1. **Enhanced Accuracy**: The increase in overall accuracy from 19.2% to 25.2% (+6.21%) is the most direct evidence of the finetuning's success. This indicates that the model, after finetuning, is better at performing its tasks, likely by making more appropriate decisions regarding tool usage.
2. **Strategic Tool Utilization**:
* The "Base Generator" is shown to have a minimal role in tool calling, which is further reduced post-finetuning. This implies that the finetuned model relies almost exclusively on specialized search tools when a tool call is deemed necessary, rather than its inherent generation capabilities.
* The most striking pattern is the convergence of "Google Search", "Web Search", and "Wikipedia Search" tool call ratios to 13.6% after finetuning. This suggests that the finetuning process has instilled a more standardized and perhaps more efficient strategy for invoking these external search tools. The significant reduction in calls for Google and Wikipedia Search (from ~38% to 13.6%) while overall accuracy improves implies that the model learns to be more selective and precise, avoiding unnecessary or redundant tool calls. It's possible the model learns to extract information more effectively from fewer calls, or to prioritize internal knowledge over external searches more often.

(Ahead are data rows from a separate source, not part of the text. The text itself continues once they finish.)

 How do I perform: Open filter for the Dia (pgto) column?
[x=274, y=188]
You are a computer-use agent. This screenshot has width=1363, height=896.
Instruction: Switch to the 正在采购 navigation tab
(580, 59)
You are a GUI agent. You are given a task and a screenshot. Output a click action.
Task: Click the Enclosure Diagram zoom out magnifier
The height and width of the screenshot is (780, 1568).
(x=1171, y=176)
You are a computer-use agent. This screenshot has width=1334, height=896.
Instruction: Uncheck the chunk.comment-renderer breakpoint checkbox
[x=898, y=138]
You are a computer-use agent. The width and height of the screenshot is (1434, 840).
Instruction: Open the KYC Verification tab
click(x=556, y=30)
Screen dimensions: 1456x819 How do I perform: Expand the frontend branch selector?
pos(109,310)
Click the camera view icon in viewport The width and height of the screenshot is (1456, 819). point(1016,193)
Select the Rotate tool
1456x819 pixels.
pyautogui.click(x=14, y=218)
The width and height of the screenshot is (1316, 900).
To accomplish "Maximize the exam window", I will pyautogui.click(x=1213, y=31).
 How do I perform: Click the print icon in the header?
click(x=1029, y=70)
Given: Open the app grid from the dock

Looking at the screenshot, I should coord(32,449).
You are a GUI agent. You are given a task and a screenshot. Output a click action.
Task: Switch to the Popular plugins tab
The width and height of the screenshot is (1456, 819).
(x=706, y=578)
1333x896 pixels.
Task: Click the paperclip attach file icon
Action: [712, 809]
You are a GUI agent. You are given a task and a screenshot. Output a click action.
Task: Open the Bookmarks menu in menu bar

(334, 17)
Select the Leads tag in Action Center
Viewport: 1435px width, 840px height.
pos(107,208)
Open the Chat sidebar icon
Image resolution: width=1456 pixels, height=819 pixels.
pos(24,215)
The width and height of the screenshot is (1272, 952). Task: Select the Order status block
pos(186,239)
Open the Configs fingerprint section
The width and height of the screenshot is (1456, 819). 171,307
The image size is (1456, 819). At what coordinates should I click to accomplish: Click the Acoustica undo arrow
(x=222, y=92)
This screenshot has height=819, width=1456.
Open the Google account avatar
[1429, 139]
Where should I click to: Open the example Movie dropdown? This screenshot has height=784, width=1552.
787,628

3. **Ambiguous Labels**: The discrepancy between the displayed change labels (-1.5, +5.2, -4.7) and the actual change in "Tool Call Ratio (%)" for Google, Web, and Wikipedia Search at Step 32 is a critical point. These labels likely refer to a different metric, such as the change in accuracy *attributable to each specific tool*, or perhaps a contribution to the overall accuracy gain. For instance, the "+5.2" for "Web Search" might indicate that this tool's *contribution to accuracy* increased by 5.2 percentage points, even though its *call ratio* decreased. Without further context, their precise meaning remains open to interpretation, but they are clearly intended to convey additional performance insights beyond just the tool call frequency. This highlights the importance of comprehensive documentation for such technical charts.